# Lathe bed (South Bend 9) raised scratch and ding - repair options ?



## dansawyer (Jun 13, 2018)

The machine is a mid 1940's South Bend A. It shows moderate wear and will likely turn out to be serviceable. It was very dirty and filled with chips so I am removing the tail stock, apron, saddle, gear box, etc for cleaning. The bed is now clear and has two immediate issues, first the flat that the tail stock rides on has a raised scratch, and second there is a raised ding on one of the saddle v's about 6 inches from the end. 
The ding is about 10 thousands high and 30 thousands across. the total raised area is about 30 by 30 thousands. The ding is on the high point of the V, the hole is on one surface and the raised area of the other. My thought for this is to grind off the high point. Is the best plan? What are alternatives? (I have placed the cleaned saddle on the cleaned bed with plenty of oil. The feel is smooth and consistent. When the saddle reaches the ding there is a definite hitch. )
The scratch runs nearly the entire length of the bed. It is relatively light but the raised portion is definitely feel able with a finger nail. There have been two mentions for this one is filing and the second is a hone. I am totally stuck on this one. What is the best method of removing the raised edge of a scratch? I have no idea on what to do with this, suggestions are appreciated.


----------



## Lordbeezer (Jun 13, 2018)

Stone like you sharpen a knife with..just knock the high spots down..


----------



## brino (Jun 13, 2018)

@dansawyer,

First, Welcome to the Hobby-Machinist!

Great idea to open the lathe up for a good cleaning, you never know what you'll find in there.



dansawyer said:


> My thought for this is to grind off the high point. Is the best plan? What are alternatives?



I would hesitate to get a grinder anywhere near my lathe bed. It's too easy to have a little slip or distraction and do more damage than repair.
I second the idea of getting a nice flat sharpening stone and slowly working on the raised portions.

You say the "scratch" runs the entire length of the bed. Is it really a scratch like a nasty chip got under the carriage and was dragged back and forth?
Or is it just a "wear line"? Does it line up with the edge of either the carriage or tailstock?

What condition on your "wipers"? (the little rubber V's that keep swarf out of there)
Does this machine have the old flat belt?

-brino


----------



## Dabbler (Jun 13, 2018)

raised scratches and dings can be stoned with a fine arkansas stone.  you press very lightly, just enough to keep the stone level, and let it take out the high spots.  It will leave inconsequential scratches visible in the light - these are very tiny and provide a place for oil.  Remember to use lots of lubricant such as varsol, and keep cleaning as you go.


----------



## dansawyer (Jun 13, 2018)

brino said:


> @dansawyer,
> 
> First, Welcome to the Hobby-Machinist!
> 
> ...


Thank you for the detailed follow up.
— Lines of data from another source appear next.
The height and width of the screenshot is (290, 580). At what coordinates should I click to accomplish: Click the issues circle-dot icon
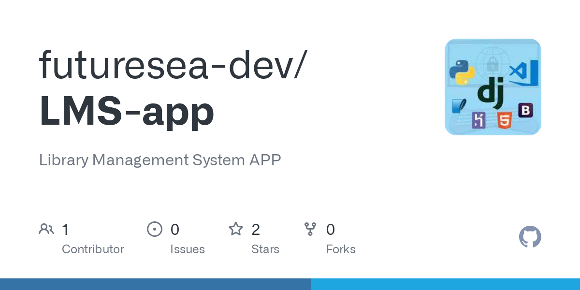click(x=155, y=229)
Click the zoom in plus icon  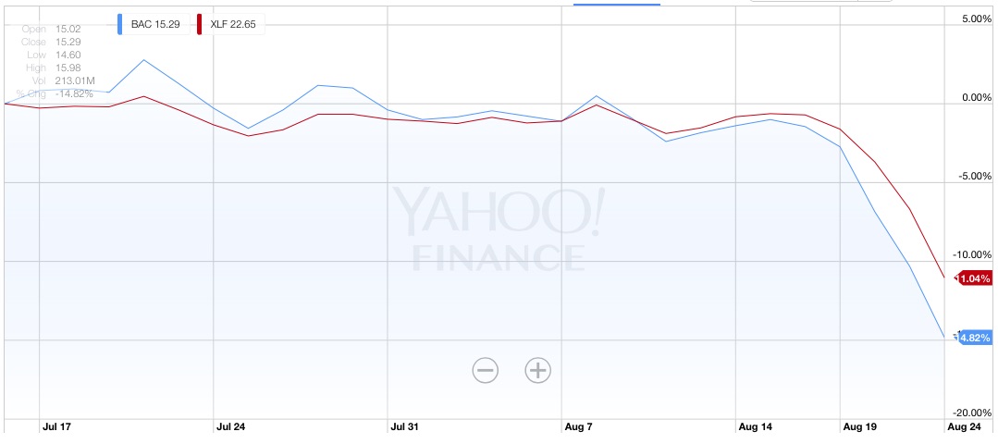pyautogui.click(x=537, y=371)
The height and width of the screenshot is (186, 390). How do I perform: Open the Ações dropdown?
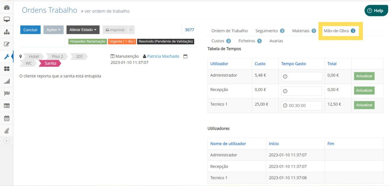coord(53,30)
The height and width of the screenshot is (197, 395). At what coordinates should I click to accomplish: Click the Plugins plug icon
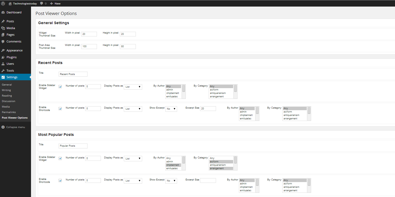point(3,57)
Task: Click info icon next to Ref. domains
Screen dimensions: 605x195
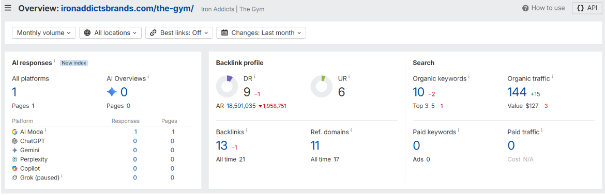Action: tap(352, 131)
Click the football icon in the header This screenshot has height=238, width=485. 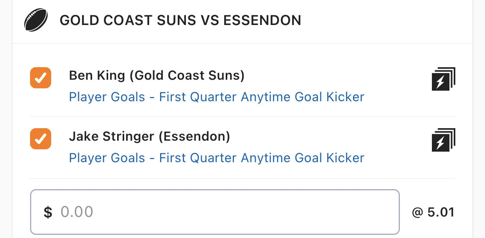click(x=36, y=20)
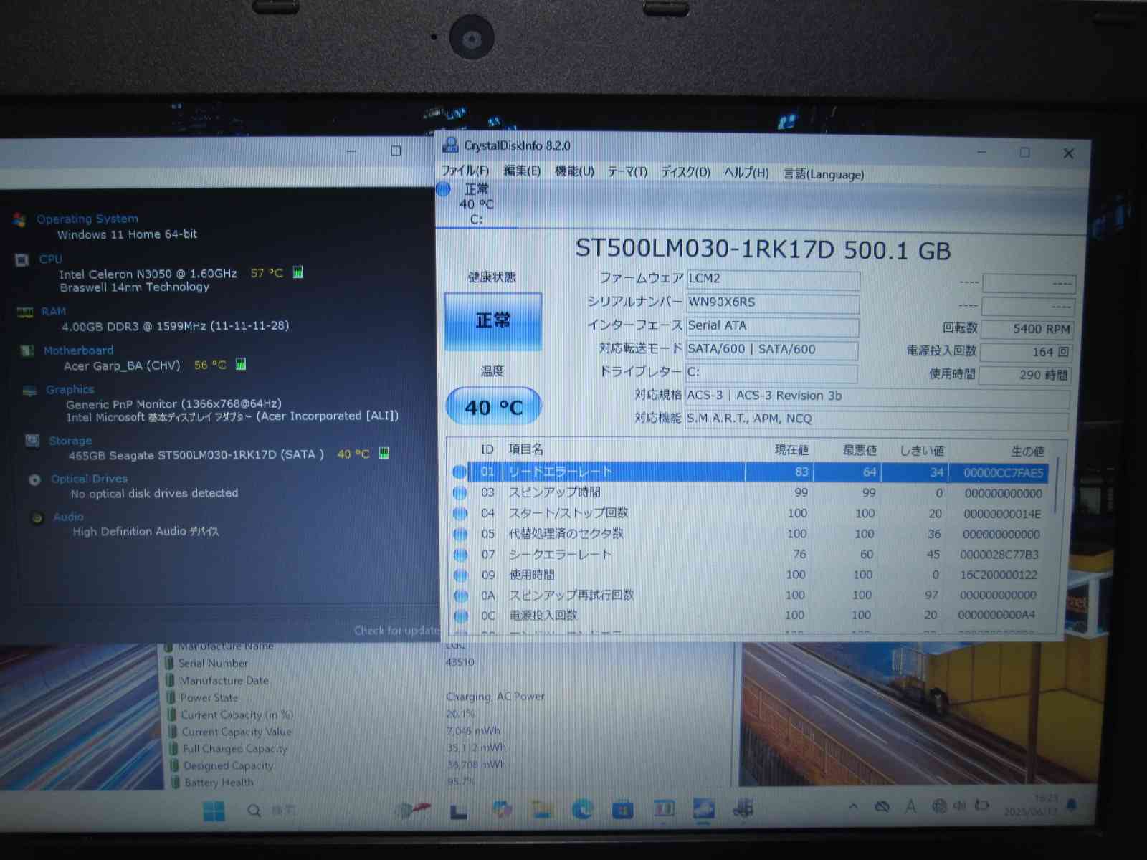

Everything is off the ways and covered. I was not too concerned over grinding, but your point is correct. It would be a shame to spread abrasive all over. I will try the stone. 

Yes, scratch is like a nasty chip got caught and dragged. It is well defined and does not look like a wear line. It is in the center of the flat way that the tail stock rides on. That is a fairly broad surface, it would be nice to have it cleaned up. There is no evidence that it has caused an issue with the tail stock itself. Based on this is using a stone still the best approach? 
I have not checked the wipers yet. The saddle is off so it will be easy to check them. 
The machine has the motor mounted under as opposed to in the back. The pulleys are flat. I believe it is a 6 speed. (All the drive gears are in good shape and when disengaged the spindle feels smooth. I have not checked backlash yet.)


----------



## 682bear (Jun 13, 2018)

Lacking pictures, and going strictly by your description of the problem, I would definately use a stone to remove the high metal. I would definately not use any kind of powered grinder or sander. 

Bear in mind that there may be a matching scratch or groove on the face that slides on that surface that needs to be stoned also.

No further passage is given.